When it turned off its main engines, the effect was like putting the brakes on, he noted. An unidentified object was seen on radar separating from the orbiter on the second day of its mission, possibly a result of this sequence. Or, he said, a loosened piece could have been "hanging on by a thread" until it broke free in the stress of reentry.
As the shuttle descended across the Southwest, it was flying normally, and the seven astronauts showed no awareness of anything amiss -- even as ever-larger pieces of the shuttle were apparently peeling off. "There's a lot of stuff coming off this orbiter, and nobody's saying anything," said the board official, most likely because the shedding was obscured by the glowing plasma, superheated gas that builds up around the shuttle as it enters the atmosphere at hypersonic speed.
Investigators are especially interested in finding the sixth piece of debris seen breaking from the orbiter in images taken from the ground, the source said. Radar tracking and ballistics calculations involving "simple Galileo-type" physics indicate it fell around Caliente, Nev., now the scene of an intense search.
Based on its ballistic properties and the way it reflects light, analysts have estimated this piece to "pretty massive, pretty big," the source said, holding his hands about a foot and a half apart.

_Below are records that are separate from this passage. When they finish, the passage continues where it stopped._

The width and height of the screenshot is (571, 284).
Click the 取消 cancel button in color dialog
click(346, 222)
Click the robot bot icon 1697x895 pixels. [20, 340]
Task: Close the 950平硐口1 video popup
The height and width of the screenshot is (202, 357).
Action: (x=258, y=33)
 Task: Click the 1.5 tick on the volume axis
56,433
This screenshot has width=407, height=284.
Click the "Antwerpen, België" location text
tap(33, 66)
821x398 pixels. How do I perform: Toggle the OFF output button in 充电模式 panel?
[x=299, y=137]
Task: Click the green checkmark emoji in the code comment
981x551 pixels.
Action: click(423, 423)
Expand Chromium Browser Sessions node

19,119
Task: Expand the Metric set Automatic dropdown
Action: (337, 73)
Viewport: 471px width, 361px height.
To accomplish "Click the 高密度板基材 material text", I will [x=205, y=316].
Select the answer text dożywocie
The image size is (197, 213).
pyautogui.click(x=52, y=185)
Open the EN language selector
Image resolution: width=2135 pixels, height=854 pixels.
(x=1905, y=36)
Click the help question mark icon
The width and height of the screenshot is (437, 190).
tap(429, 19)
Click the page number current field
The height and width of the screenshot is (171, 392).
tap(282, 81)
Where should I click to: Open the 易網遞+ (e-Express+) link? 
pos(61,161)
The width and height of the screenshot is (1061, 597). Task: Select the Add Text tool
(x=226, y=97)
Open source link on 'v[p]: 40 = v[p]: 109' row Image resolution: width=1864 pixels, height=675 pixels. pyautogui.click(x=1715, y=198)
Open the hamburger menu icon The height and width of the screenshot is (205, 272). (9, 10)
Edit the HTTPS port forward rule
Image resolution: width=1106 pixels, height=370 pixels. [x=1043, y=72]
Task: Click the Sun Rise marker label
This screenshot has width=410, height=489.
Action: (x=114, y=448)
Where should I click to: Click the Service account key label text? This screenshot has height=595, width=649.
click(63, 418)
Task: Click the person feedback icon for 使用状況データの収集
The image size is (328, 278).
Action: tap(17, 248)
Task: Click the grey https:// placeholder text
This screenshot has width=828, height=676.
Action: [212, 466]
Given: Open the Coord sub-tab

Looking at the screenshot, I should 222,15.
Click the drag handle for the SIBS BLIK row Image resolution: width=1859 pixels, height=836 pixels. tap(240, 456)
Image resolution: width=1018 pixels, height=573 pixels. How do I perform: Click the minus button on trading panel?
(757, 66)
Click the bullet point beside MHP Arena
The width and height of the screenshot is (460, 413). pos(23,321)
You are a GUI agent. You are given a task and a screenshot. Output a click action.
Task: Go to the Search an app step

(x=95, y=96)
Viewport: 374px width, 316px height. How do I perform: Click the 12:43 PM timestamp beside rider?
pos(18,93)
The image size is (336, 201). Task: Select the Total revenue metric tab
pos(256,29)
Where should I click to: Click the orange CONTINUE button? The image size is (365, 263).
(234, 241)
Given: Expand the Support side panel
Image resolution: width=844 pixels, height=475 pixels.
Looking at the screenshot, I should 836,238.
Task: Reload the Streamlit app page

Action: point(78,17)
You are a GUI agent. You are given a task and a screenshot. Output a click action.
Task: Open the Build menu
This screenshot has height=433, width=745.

The location of the breach in the shuttle's skin remains a topic of debate, and the investigators have differing theories. The "area of interest" extends along the underbody just inboard and forward of where the wing flares out from the fuselage, including an area around the left wheel well.
There has been informed speculation in recent days that a "blowtorch" of hot plasma penetrated the orbiter's skin, passed through the wheel-well housing, and then out the wheel-well door and onto the leading edge of the wing.
The surmise is based in part on the pattern of damage seen on recovered wreckage from these key areas, the official said.